Exercise directions - Copy every one of the items below line for line, leaving each character unchanged.

(Some records)
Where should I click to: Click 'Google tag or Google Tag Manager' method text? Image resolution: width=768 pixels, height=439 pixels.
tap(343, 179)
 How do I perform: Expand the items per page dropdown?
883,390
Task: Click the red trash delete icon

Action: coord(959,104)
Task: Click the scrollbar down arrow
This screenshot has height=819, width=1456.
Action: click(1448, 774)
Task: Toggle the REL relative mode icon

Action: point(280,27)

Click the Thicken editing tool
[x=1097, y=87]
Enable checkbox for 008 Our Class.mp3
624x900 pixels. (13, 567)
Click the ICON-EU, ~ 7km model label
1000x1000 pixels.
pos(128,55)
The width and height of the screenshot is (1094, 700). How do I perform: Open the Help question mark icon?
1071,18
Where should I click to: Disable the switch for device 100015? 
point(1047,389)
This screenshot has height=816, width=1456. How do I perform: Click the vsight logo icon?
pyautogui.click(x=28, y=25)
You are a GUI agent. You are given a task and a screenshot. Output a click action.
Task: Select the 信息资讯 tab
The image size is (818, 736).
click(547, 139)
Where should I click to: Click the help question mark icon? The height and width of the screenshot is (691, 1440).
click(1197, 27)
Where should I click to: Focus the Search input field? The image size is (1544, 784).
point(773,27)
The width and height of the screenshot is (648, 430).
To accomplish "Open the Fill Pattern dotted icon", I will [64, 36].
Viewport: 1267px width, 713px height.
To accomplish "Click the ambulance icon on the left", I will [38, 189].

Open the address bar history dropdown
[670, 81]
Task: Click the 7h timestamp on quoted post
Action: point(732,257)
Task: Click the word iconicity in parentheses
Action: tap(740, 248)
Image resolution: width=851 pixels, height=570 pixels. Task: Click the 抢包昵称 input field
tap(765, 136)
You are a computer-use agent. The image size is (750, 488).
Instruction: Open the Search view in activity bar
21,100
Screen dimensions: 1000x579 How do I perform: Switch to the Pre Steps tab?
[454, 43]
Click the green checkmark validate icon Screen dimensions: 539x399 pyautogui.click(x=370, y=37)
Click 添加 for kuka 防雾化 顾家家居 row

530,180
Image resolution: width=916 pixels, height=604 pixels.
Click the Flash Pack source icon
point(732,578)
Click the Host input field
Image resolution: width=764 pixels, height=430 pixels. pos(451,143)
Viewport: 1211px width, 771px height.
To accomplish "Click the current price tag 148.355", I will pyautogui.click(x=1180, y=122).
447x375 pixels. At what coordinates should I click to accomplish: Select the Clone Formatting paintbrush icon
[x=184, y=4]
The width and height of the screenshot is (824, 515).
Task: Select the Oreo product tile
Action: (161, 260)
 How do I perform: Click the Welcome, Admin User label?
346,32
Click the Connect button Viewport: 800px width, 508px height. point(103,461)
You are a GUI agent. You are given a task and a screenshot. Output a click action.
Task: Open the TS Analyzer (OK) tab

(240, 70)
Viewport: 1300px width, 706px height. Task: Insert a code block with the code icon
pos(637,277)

Answer -
Where should I click to: Click 'Google tag or Google Tag Manager' method text? Image resolution: width=768 pixels, height=439 pixels.
tap(343, 179)
 How do I perform: Expand the items per page dropdown?
883,390
Task: Click the red trash delete icon

Action: coord(959,104)
Task: Click the scrollbar down arrow
This screenshot has height=819, width=1456.
Action: click(1448, 774)
Task: Toggle the REL relative mode icon

Action: point(280,27)

Click the Thicken editing tool
[x=1097, y=87]
Enable checkbox for 008 Our Class.mp3
624x900 pixels. (13, 567)
Click the ICON-EU, ~ 7km model label
1000x1000 pixels.
pos(128,55)
The width and height of the screenshot is (1094, 700). How do I perform: Open the Help question mark icon?
1071,18
Where should I click to: Disable the switch for device 100015? 
point(1047,389)
This screenshot has height=816, width=1456. How do I perform: Click the vsight logo icon?
pyautogui.click(x=28, y=25)
You are a GUI agent. You are given a task and a screenshot. Output a click action.
Task: Select the 信息资讯 tab
The image size is (818, 736).
click(547, 139)
Where should I click to: Click the help question mark icon? The height and width of the screenshot is (691, 1440).
click(1197, 27)
Where should I click to: Focus the Search input field? The image size is (1544, 784).
point(773,27)
The width and height of the screenshot is (648, 430).
To accomplish "Open the Fill Pattern dotted icon", I will [64, 36].
Viewport: 1267px width, 713px height.
To accomplish "Click the ambulance icon on the left", I will [38, 189].

Open the address bar history dropdown
[670, 81]
Task: Click the 7h timestamp on quoted post
Action: point(732,257)
Task: Click the word iconicity in parentheses
Action: tap(740, 248)
Image resolution: width=851 pixels, height=570 pixels. Task: Click the 抢包昵称 input field
tap(765, 136)
You are a computer-use agent. The image size is (750, 488).
Instruction: Open the Search view in activity bar
21,100
Screen dimensions: 1000x579 How do I perform: Switch to the Pre Steps tab?
[454, 43]
Click the green checkmark validate icon Screen dimensions: 539x399 pyautogui.click(x=370, y=37)
Click 添加 for kuka 防雾化 顾家家居 row

530,180
Image resolution: width=916 pixels, height=604 pixels.
Click the Flash Pack source icon
point(732,578)
Click the Host input field
Image resolution: width=764 pixels, height=430 pixels. pos(451,143)
Viewport: 1211px width, 771px height.
To accomplish "Click the current price tag 148.355", I will pyautogui.click(x=1180, y=122).
447x375 pixels. At what coordinates should I click to accomplish: Select the Clone Formatting paintbrush icon
[x=184, y=4]
The width and height of the screenshot is (824, 515).
Task: Select the Oreo product tile
Action: (161, 260)
 How do I perform: Click the Welcome, Admin User label?
346,32
Click the Connect button Viewport: 800px width, 508px height. point(103,461)
You are a GUI agent. You are given a task and a screenshot. Output a click action.
Task: Open the TS Analyzer (OK) tab

(240, 70)
Viewport: 1300px width, 706px height. Task: Insert a code block with the code icon
pos(637,277)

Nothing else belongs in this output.